One analysis suggests that the United States’ relative lack of family friendly policies, including limited funding for and availability of childcare, partly accounts for U.S. women’s relatively low labor force participation, and lack of growth in the early 2000s, as compared to other Organization for Economic Cooperation and Development (OECD) countries. This study finds that the policy environment explains nearly one-third of the gap in U.S. women’s labor force participation relative to other countries. While this is just one study, a larger body of evidence finds, as common sense would suggest, that mothers’ employment is responsive to the availability and affordability of early care and education for their young children.

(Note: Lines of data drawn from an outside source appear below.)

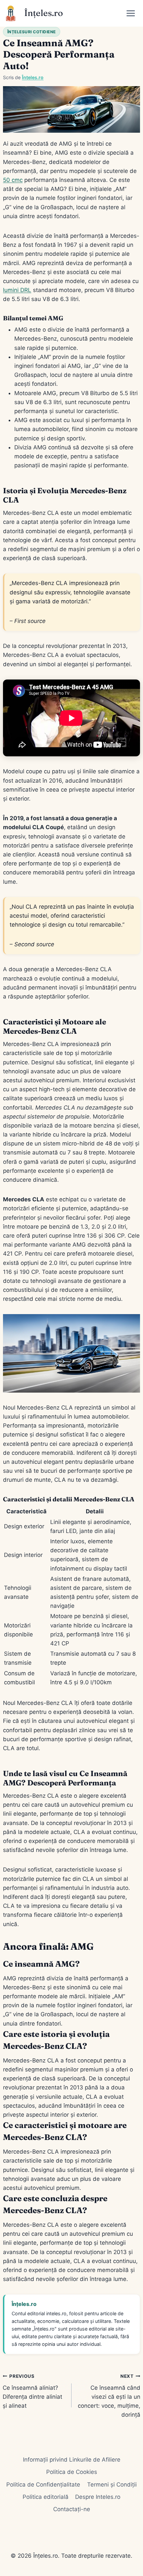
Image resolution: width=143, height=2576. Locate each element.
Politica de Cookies (71, 2472)
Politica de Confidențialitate (43, 2484)
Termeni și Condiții (112, 2484)
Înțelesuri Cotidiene (31, 31)
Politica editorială (46, 2497)
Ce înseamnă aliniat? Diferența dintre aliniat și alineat (32, 2391)
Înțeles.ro (33, 77)
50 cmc (13, 180)
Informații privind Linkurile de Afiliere (71, 2459)
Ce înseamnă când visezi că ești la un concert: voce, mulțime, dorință (109, 2395)
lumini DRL (17, 290)
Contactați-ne (71, 2509)
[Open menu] (133, 13)
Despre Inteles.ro (97, 2497)
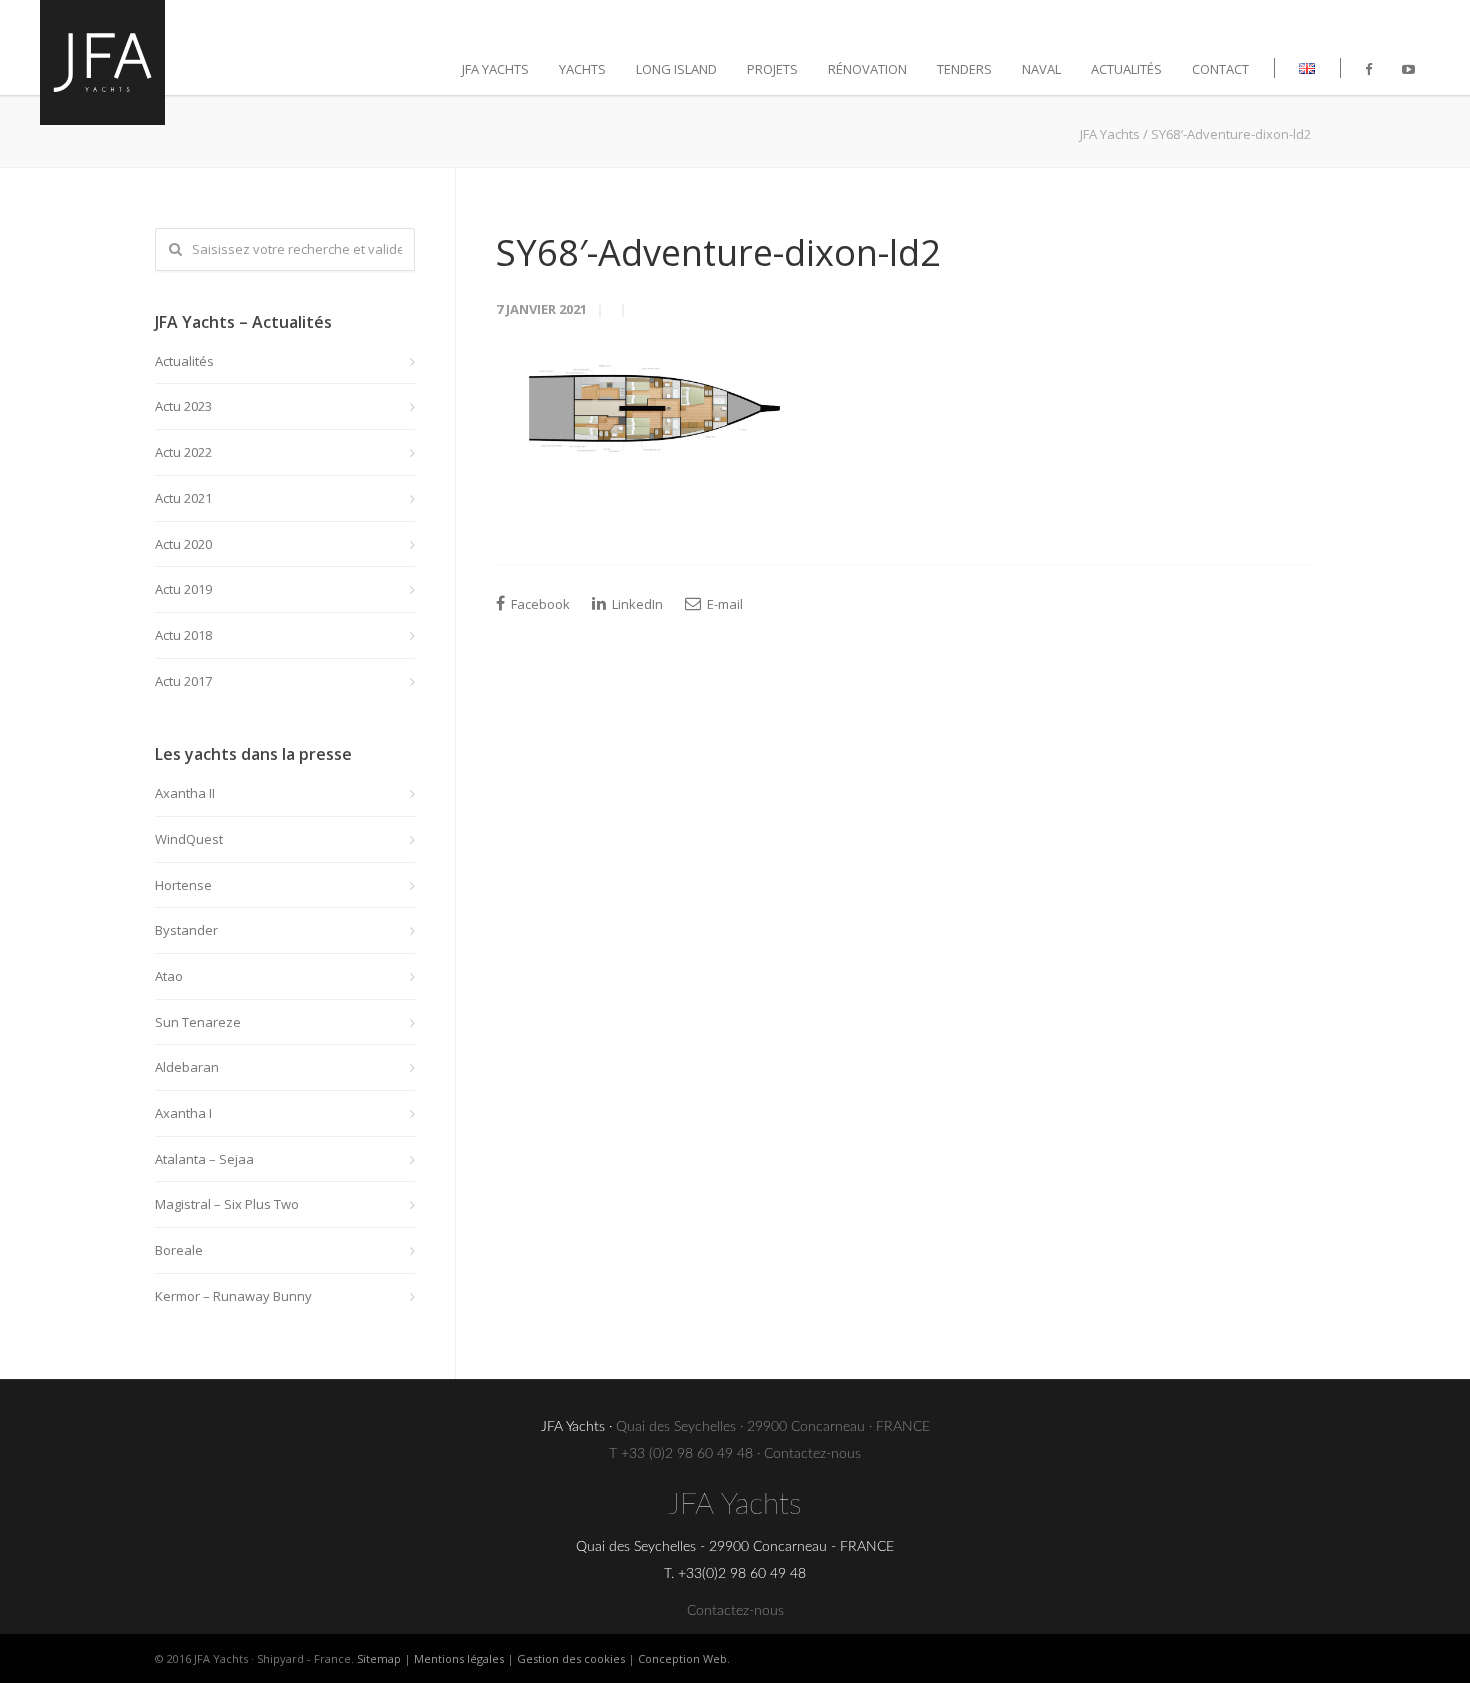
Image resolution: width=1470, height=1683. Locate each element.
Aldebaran (187, 1067)
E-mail (723, 604)
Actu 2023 (183, 406)
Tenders (964, 69)
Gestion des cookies (571, 1658)
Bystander (186, 930)
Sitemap (379, 1658)
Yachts (582, 69)
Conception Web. (684, 1658)
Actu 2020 (183, 544)
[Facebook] (1368, 69)
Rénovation (867, 69)
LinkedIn (636, 604)
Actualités (1126, 69)
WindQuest (189, 839)
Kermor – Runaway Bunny (233, 1296)
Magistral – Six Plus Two (227, 1204)
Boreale (179, 1250)
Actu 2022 (183, 452)
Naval (1041, 69)
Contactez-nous (812, 1454)
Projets (772, 69)
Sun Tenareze (198, 1022)
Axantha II (185, 793)
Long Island (676, 69)
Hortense (183, 885)
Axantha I (183, 1113)
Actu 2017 (183, 681)
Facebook (539, 604)
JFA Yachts (495, 69)
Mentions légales (459, 1658)
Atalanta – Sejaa (204, 1159)
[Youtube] (1408, 69)
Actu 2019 (183, 589)
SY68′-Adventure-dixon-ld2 (718, 252)
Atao (169, 976)
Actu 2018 (183, 635)
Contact (1220, 69)
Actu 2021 (183, 498)
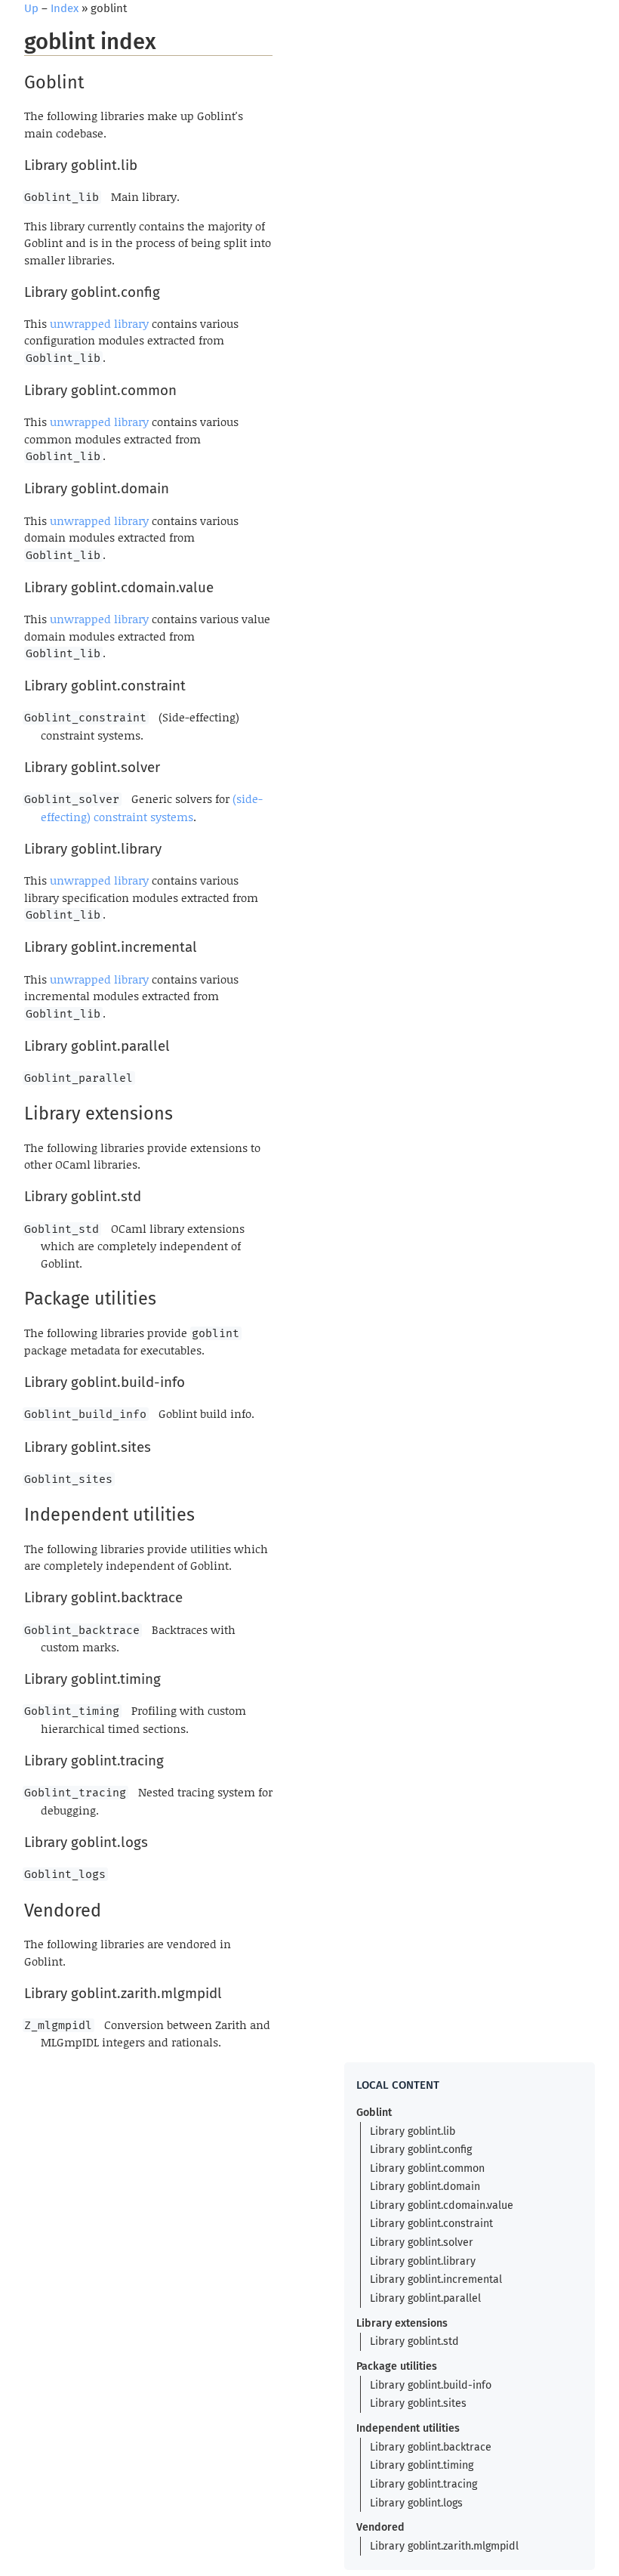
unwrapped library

The Biden-Harris Administration has emphasized policies that support parents and caregivers, with the successful passage of the bipartisan FY23 funding bill—which included more funding for early care and education and new protections for pregnant, postpartum, and nursing workers through the Pregnant Workers Fairness Act and the PUMP for Nursing Mothers Act—and the President’s recent executive order which directs agencies to, “make all efforts to improve jobs and support for caregivers, increase access to affordable care for families, and provide more care options for families.” Unlocking the full potential of mothers’ labor supply while also supporting their critical role in raising children requires investments in working families, like those called for in the President’s FY24 budget proposal, including paid family and medical leave, paid sick days, affordable, high-quality early care and education and home care, and expansions of the Child Tax Credit. Ensuring that mothers and mothers-to-be can fully engage in the workforce as they choose is a step forward for families, working parents, the health and well-being of children, and our collective economic prosperity.
[1] Using methodology similar to the 2015 Economic Report of the President, this estimate is based on actual GDP growth compared to hypothetical GDP growth if women’s labor force participation and average hours of work had remained at 1970 levels.